There's a quiet assumption baked into how most people build agents: that capability scales with the tool list. Wire up more MCP servers, register more functions, and the agent can do more. It feels obviously true. It is, past a surprisingly low threshold, false. The agent with two hundred tools is usually worse at picking the right one than the agent with twenty — and the reason has nothing to do with the model's intelligence and everything to do with where those tools live.

Every tool is a tax on attention

When you give an agent a tool, its name, description, and JSON schema get serialized into the prompt — and they stay there, every single turn, whether the agent uses the tool or not. Twenty tools is a manageable preamble. Two hundred is a wall of near-identical descriptions the model has to read, hold, and disambiguate before it does any actual work. The options don't just cost tokens; they cost clarity.

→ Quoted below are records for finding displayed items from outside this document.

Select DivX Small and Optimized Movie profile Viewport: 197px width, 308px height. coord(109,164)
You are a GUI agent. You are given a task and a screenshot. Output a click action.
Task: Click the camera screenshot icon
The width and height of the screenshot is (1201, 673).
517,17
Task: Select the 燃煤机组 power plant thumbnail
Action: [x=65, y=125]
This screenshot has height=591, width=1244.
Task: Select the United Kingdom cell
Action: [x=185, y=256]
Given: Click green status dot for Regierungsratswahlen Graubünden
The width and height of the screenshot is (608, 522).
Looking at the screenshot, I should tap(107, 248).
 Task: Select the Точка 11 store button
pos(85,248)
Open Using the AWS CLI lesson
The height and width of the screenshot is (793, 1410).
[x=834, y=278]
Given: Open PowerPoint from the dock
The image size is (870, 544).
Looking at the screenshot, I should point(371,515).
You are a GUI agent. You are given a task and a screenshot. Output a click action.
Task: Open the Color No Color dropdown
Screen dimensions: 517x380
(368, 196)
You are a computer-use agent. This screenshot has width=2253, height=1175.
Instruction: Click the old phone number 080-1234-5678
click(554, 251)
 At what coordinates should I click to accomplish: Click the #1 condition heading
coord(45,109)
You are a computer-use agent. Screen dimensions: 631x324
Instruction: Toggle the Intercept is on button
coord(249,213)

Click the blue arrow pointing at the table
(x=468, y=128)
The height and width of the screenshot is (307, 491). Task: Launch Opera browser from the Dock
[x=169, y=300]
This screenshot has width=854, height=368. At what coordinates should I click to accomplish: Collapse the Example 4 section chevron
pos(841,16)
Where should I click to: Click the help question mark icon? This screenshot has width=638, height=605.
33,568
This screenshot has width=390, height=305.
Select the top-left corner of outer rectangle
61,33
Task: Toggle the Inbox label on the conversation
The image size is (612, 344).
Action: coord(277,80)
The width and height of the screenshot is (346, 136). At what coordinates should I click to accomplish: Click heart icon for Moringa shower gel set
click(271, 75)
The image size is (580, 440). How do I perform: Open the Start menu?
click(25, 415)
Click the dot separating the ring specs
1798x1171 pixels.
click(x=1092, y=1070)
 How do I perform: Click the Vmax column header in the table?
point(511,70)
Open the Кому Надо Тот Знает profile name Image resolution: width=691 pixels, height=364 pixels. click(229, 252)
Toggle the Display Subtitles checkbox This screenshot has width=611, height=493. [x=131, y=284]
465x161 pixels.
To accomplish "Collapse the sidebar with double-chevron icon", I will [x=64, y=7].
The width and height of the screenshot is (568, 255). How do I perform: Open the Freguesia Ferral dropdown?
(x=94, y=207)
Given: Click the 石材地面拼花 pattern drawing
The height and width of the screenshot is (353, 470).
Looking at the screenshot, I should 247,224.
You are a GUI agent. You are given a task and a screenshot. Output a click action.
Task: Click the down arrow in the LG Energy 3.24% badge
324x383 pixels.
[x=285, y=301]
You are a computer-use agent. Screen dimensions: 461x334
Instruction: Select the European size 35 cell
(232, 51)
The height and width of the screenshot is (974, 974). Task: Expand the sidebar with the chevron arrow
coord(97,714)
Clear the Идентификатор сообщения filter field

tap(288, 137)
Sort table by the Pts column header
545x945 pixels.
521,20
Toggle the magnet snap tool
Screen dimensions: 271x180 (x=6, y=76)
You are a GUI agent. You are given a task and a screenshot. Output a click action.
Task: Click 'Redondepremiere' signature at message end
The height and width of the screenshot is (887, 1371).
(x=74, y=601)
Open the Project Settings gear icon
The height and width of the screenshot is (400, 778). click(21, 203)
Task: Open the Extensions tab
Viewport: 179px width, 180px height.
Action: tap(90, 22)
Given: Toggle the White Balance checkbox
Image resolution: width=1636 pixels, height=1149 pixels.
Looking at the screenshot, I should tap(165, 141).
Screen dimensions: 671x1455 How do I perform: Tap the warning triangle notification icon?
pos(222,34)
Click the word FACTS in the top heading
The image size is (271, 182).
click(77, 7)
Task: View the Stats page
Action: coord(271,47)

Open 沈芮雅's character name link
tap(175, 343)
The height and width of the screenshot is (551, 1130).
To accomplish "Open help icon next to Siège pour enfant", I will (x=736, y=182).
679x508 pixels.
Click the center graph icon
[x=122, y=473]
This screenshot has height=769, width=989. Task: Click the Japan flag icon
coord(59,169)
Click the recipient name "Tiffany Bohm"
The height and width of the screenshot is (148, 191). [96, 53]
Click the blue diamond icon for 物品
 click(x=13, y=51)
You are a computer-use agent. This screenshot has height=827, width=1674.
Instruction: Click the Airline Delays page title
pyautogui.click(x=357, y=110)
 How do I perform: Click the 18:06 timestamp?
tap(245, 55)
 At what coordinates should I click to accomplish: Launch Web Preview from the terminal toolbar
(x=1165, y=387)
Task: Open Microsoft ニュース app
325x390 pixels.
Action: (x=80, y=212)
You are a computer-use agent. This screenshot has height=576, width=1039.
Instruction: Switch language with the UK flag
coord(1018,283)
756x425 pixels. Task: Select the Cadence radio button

A paper studying function calling on small models put it with refreshing bluntness: "the large number of available options confuses the LLM." Their fix — present fewer, more relevant tools — raised accuracy and cut latency at the same time.

The research that names the mechanism most directly is RAG-MCP. The authors run a stress test inspired by needle-in-a-haystack: give the model one correct tool buried among a growing pile of distractors and watch selection accuracy fall as the pile grows. Then they try the obvious alternative — retrieve the relevant tools first, and put only those in the prompt — and tool-selection accuracy roughly triples against the naive baseline while prompt tokens drop by more than half. The model didn't get smarter. It got a smaller, cleaner menu.

The agent never needed all the tools. It needed the right three. Everything past that is noise you're paying to inject into every decision.

MCP turned a slow leak into a flood

This was a manageable problem when "tools" meant a dozen functions you hand-wrote. MCP changed the scale. An MCP server typically mirrors an entire product's API — one tool per endpoint, each with a verbose schema — so connecting a few servers can load thousands of tool definitions before the user types anything. Anthropic's own engineering team has put rough numbers on it: a single mid-sized server can run to tens of thousands of tokens, and a setup of five servers exposing 58 tools occupied roughly 55,000 tokens of context before the conversation began. The MCP maintainers themselves track this as a first-class problem — there's an open spec proposal (SEP-1576) titled, plainly, "Mitigating Token Bloat in MCP."

The crude mitigation is a hard cap. Cursor, for instance, limits an agent to 40 MCP tools and truncates the rest. That keeps the context bounded, but it solves the problem by amputation: the forty-first tool simply doesn't exist, regardless of whether it was the one you needed. A cap is an admission that the all-tools-in-the-prompt model doesn't scale, dressed up as a feature.

Tool selection is a retrieval problem

The better framing is the one RAG-MCP's name gives away: this is RAG, pointed at your tools instead of your documents. You index every tool — usually by embedding its description — and for each incoming request you retrieve the top-k most relevant tools and expose only those to the model. The catalog can hold thousands; the prompt only ever sees a handful.

This is now a supported pattern, not a research curiosity. LangGraph BigTool gives an agent a long-term store of tool descriptions and semantically retrieves the relevant ones per query; LlamaIndex's ObjectIndex does the same for arbitrary tool objects, explicitly to "remove the complexity of having too many functions to fit in the prompt." The one caveat the ToolRet benchmark adds is sobering: off-the-shelf retrievers are mediocre at tool retrieval — tool descriptions are short and confusable in ways document passages aren't — so the retriever itself needs attention. Bad tool retrieval just moves the failure upstream.

The newest move: tools as code you import

The most aggressive reframing drops the menu metaphor entirely. Instead of presenting tools as a list of schemas, you present them as a filesystem of code the agent can explore and import on demand — list the available servers, read a specific tool's definition only when it decides it needs that tool, and call it from a code block rather than round-tripping a JSON object through the model. Intermediate results stay in the execution environment instead of flowing back through the context window on every step.

Anthropic's report on this "code execution with MCP" pattern is the number that should reset everyone's intuition: a complex task that consumed roughly 150,000 tokens under the load-everything approach dropped to about 2,000 tokens when the agent read tool definitions on demand and ran the orchestration in code — a ~98% cut. The tradeoff is real — you now need a sandbox to execute that code, which is its own security surface — but the direction is unmistakable.

The throughline across all three fixes — retrieval, code execution, even the crude cap — is the same correction to that original assumption. An agent's power was never in how many tools it could see. It's in how few it has to consider to pick the right one. Build for that, and "add another server" stops being a slow poison. Ignore it, and every integration you're proud of shipping is quietly making the agent a little bit worse.